As part of internal management, the Al-Shouf team records threats on a standardized form called “violation form”. This document can be of support to the qualitative estimates of threat reduction given during TRA workshops. On the other hand, the “violation form” can be updated to use the standardized lexicon of direct threats according to IUCN definitions (Salafsky et al. 2008). The participants noted that the major problem for their effective management is the lack of sustainable funding for the core costs since the MOE budget is covering only 20% of the required funds to manage the reserve (Hani pers.comm.).
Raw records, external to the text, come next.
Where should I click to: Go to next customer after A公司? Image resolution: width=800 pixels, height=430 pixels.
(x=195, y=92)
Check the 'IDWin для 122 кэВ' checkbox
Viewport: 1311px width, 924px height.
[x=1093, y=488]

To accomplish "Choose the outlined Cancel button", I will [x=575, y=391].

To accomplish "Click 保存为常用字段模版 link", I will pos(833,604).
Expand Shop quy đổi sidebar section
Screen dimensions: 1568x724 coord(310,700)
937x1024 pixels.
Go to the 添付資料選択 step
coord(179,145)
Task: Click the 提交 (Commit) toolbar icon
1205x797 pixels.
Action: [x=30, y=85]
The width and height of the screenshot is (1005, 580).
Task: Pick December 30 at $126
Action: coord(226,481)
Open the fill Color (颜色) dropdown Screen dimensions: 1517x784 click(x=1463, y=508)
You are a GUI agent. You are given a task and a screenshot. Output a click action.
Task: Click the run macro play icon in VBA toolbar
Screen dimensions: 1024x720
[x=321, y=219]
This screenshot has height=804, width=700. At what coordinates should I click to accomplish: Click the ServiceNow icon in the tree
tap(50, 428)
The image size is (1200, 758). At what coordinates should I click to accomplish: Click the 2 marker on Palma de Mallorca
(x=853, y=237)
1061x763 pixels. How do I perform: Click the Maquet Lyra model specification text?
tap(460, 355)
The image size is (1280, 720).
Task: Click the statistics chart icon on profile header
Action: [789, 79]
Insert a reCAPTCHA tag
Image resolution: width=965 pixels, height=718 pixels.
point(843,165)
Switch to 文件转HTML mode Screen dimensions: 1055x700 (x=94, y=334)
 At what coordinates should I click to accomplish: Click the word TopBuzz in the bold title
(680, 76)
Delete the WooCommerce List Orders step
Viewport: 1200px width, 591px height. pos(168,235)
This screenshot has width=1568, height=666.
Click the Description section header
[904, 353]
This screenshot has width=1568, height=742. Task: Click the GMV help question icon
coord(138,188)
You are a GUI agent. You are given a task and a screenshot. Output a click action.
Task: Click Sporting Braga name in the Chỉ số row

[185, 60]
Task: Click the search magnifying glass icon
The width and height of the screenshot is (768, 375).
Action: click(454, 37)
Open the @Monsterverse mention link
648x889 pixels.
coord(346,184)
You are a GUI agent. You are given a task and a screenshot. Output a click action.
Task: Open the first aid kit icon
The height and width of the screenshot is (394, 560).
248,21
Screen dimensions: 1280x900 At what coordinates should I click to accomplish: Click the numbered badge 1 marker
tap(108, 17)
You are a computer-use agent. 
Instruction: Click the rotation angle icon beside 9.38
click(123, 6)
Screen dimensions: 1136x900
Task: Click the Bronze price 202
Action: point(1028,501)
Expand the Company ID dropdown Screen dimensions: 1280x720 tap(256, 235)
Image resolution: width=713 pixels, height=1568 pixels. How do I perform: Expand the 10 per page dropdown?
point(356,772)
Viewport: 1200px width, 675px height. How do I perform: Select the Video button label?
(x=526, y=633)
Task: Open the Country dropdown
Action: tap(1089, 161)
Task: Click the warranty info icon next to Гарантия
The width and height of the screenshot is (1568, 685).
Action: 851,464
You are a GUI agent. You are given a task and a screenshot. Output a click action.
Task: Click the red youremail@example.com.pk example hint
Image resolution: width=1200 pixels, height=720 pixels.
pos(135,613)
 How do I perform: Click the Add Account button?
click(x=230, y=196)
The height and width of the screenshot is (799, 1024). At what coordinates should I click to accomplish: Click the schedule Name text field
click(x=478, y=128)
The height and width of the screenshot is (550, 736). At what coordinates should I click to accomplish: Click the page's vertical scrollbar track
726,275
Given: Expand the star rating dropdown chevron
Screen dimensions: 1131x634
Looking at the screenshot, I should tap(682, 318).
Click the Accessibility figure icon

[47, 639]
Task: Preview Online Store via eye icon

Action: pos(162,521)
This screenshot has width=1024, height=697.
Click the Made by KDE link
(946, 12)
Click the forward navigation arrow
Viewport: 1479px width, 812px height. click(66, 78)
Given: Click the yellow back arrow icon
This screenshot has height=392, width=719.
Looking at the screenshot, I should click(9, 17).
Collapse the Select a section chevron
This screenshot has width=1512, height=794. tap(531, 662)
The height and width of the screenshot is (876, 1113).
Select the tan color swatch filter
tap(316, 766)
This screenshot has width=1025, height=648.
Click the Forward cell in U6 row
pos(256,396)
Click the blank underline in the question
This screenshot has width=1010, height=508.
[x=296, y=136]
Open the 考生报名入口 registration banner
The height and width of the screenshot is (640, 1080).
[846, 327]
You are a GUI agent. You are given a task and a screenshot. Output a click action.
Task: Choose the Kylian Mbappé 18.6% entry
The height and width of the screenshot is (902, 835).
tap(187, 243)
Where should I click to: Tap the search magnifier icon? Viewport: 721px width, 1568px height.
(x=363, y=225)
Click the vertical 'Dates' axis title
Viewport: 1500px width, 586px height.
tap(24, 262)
After the war, the financial support from the MOE was cancelled for a year and retarded for a second year (Hani pers.comm.). Other problems noted were the lack of legal status for the APAC, the dependency on international project funds, and the lack of boundary demarcation (Abu Izzeddin pers.comm.). Although the impact is still less felt in ASC NR compared to Horsh Ehden, because of its much larger surface area, it might cause major problems in the future especially with the presence of villages in the larger biosphere reserve (Abu Izzeddin pers.comm.).

4.3.3 Threat Reduction Assessment feedback The level of acceptance of the TRA Index tool in the Lebanese PA sites studied was assessed through a feedback questionnaire administered at the end of the first two workshops in each reserve (Appendix D). The short questionnaire contained open- as well as closed-ended questions. More than 50% of total participants responded. All respondents replied “Yes” for questions about “Finding the tool beneficial” and “Helpful to be used as part of regular monitoring” of their management effectiveness. Other responses on open-ended questions of the feedback are presented in table 9.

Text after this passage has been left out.